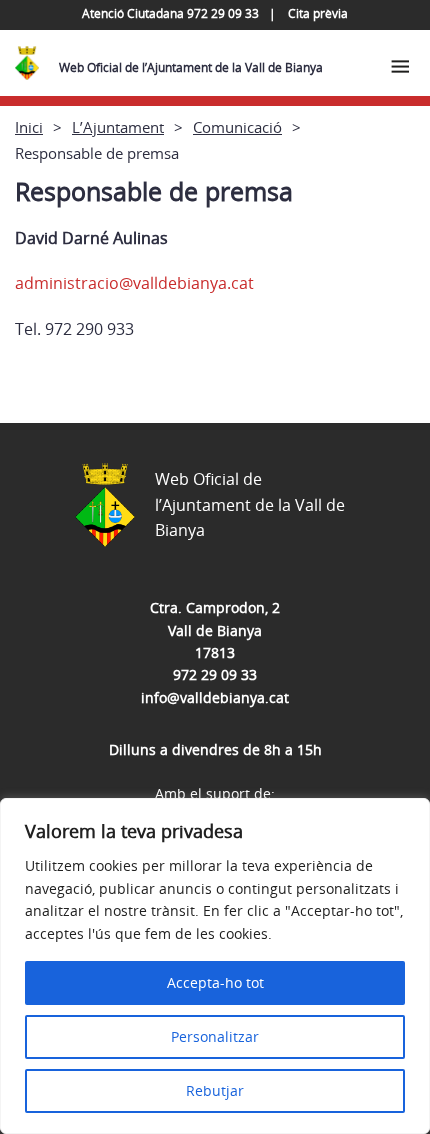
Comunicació (237, 127)
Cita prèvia (318, 13)
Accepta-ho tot (215, 982)
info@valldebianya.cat (215, 697)
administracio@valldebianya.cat (134, 283)
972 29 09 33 (215, 674)
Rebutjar (215, 1090)
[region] (215, 966)
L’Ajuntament (118, 127)
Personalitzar (215, 1036)
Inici (29, 127)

————

* **THE TASK**
In the entries above, find the line containing "Accepta-ho tot (215, 982)". Set down that line and every line after it through the last one, exactly and alone.

* **RESPONSE**
Accepta-ho tot (215, 982)
info@valldebianya.cat (215, 697)
administracio@valldebianya.cat (134, 283)
972 29 09 33 (215, 674)
Rebutjar (215, 1090)
[region] (215, 966)
L’Ajuntament (118, 127)
Personalitzar (215, 1036)
Inici (29, 127)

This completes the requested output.